I researched mainlining and mainlining heroin in particular.  In the user community mainlining is frowned upon by some, but almost cherished by others.  The reverent way some people spoke of choosing to exclusively do heroin by mainlining struck me so I looked up the definition of mainlining.

Mainlining: 1. to inject a narcotic, especially heroin, directly into a vein 2. to use or enjoy something without restriction

I think we need to enjoy our children more without restriction. The ones we put on ourselves and the ones we place on them. The guilt at not being enough.  Patient enough.  Fun enough.  Calm enough.  Creative enough.  Present enough.  How many times have I inadvertently quashed a spark in them because of careless words I have spoken?  Don’t wear that to school.  Don’t scribble.  Don’t bother me right now.  Don’t over-react.  Sometimes a good over-reaction is all we need as individuals to see the proverbial mountain we are making out of a mole-hill and to be able to change our approach to a situation.  Our kids are no different.  What kind of relationship could we foster with our children if we loved and enjoyed them without restriction?  This kind of love and relationship is what I think Jesus has and wants for and with us.  This unrestricted enjoyment and appreciation of each other.  I also learned that mainlining drastically increases the odds of forming a habit.  We all know habits are tough to break.  If we could actually form a habit of enjoying our children without placing restrictions on them and ourselves, what potential for greatness in relationship we would be blessing them (and ourselves!) with.

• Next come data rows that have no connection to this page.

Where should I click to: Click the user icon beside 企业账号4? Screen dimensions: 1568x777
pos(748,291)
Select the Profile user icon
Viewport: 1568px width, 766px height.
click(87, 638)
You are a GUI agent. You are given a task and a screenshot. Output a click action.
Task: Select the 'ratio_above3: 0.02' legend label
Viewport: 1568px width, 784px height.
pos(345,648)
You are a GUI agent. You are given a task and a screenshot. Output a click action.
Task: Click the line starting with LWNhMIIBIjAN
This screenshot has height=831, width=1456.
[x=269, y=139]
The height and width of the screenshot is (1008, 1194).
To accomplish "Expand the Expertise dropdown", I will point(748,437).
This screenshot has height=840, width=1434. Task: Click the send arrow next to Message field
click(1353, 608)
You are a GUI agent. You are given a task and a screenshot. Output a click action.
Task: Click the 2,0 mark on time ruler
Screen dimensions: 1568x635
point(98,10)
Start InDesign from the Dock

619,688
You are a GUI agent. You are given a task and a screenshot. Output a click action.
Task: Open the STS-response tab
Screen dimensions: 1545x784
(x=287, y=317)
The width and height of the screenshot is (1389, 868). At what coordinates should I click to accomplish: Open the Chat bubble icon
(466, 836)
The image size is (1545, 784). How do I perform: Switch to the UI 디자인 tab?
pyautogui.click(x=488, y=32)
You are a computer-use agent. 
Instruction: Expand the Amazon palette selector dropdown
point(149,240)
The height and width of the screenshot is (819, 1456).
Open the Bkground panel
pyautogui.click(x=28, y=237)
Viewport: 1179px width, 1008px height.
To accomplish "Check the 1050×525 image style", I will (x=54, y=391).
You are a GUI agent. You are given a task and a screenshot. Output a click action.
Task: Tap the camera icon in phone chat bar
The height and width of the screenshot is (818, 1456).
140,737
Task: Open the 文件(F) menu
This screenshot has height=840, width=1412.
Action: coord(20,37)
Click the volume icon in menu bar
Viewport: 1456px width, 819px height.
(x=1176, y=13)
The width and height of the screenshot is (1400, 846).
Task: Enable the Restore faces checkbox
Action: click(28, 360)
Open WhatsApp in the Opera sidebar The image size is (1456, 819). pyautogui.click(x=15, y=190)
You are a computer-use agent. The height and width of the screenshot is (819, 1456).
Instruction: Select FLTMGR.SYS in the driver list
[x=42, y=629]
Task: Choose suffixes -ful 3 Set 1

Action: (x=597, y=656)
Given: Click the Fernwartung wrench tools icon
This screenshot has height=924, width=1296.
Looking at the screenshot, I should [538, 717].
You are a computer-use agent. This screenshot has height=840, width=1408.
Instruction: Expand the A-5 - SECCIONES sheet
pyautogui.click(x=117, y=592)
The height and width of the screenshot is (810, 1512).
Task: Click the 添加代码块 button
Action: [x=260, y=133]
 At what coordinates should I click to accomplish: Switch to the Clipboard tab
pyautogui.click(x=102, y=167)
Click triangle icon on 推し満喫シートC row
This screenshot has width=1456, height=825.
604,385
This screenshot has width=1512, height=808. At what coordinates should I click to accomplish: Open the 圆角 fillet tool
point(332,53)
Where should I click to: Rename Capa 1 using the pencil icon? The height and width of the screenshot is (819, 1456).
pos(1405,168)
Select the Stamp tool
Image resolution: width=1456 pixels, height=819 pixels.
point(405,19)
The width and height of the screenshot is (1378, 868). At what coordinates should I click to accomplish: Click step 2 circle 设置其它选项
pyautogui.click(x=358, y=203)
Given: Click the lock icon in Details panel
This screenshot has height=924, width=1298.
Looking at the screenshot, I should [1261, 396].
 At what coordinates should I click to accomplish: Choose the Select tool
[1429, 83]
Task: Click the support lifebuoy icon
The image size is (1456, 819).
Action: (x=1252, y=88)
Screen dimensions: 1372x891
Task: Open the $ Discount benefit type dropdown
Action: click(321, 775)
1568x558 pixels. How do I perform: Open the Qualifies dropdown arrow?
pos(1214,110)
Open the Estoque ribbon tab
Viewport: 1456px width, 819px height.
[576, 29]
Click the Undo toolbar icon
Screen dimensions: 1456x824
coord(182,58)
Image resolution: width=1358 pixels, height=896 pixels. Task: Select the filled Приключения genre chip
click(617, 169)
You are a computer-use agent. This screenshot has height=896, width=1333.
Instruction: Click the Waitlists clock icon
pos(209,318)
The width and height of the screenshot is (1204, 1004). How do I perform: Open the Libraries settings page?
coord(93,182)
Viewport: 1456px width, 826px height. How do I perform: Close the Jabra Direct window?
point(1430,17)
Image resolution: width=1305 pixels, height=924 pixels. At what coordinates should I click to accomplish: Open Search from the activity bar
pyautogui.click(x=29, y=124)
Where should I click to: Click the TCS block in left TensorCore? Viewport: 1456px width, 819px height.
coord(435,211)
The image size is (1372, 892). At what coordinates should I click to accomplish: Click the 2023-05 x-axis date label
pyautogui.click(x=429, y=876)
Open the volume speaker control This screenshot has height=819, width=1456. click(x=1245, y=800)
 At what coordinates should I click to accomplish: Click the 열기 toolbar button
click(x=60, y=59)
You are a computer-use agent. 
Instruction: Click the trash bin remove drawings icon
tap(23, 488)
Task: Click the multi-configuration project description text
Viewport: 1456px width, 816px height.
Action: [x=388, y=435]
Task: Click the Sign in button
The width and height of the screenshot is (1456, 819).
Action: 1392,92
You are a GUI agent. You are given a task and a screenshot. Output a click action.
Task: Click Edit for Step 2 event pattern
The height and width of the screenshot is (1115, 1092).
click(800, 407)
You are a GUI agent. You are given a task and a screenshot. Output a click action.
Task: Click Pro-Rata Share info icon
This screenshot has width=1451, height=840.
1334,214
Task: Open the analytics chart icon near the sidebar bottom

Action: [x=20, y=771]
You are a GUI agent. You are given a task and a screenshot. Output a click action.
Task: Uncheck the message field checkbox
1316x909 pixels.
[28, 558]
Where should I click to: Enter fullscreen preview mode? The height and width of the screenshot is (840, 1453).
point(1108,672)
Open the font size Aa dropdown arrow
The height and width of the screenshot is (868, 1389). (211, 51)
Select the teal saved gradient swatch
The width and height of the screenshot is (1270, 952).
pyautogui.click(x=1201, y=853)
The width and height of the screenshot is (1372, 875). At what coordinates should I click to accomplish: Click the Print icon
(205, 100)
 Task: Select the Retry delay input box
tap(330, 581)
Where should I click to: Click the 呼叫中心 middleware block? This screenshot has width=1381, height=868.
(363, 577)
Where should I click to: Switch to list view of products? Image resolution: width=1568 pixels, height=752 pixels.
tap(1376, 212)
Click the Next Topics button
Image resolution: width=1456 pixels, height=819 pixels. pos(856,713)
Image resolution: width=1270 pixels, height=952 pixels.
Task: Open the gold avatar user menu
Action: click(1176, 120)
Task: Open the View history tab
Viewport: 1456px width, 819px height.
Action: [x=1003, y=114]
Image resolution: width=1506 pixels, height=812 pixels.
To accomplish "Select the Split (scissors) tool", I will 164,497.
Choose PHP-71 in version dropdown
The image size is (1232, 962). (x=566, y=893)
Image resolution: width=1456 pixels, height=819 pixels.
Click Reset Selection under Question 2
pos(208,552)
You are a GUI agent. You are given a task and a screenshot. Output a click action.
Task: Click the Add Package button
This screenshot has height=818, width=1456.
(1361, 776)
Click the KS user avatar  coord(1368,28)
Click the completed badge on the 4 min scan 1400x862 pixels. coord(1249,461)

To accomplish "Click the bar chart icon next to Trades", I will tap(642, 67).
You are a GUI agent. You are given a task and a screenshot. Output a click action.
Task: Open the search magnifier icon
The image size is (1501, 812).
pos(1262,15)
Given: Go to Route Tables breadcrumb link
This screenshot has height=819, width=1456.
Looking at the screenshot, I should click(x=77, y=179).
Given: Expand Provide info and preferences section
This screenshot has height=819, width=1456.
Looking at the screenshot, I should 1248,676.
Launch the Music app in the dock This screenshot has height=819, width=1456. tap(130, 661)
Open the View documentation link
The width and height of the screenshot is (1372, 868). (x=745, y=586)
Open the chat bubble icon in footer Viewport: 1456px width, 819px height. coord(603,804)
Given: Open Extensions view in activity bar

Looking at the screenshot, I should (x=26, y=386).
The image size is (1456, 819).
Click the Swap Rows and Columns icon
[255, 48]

I read this recently on another blog, “Parents love their babies. I have met zero exceptions. Love is a river and there are times when impediments stop the flow of love.” – glennon, momastery.com.  Sometimes we allow things or things get placed into our lives that stop the flow of that perfect love that God is our example of.  He is anxiously waiting to remove those impediments for you.  As we struggle to love without restriction, allowing God to free us of the things that interrupt the flow of love from us to others is an integral part.  With his help, we can form this habit of loving and enjoying without restriction.  We can mainline God’s love right into our lives by turning the four parts of blinding terror over to him and once that is done you will never want to walk away.  I want my one part perfection to keep overshadowing the four parts of blinding terror I sometimes feel. I’m not a perfect parent, but with God’s love as my guide, I can love my children perfectly.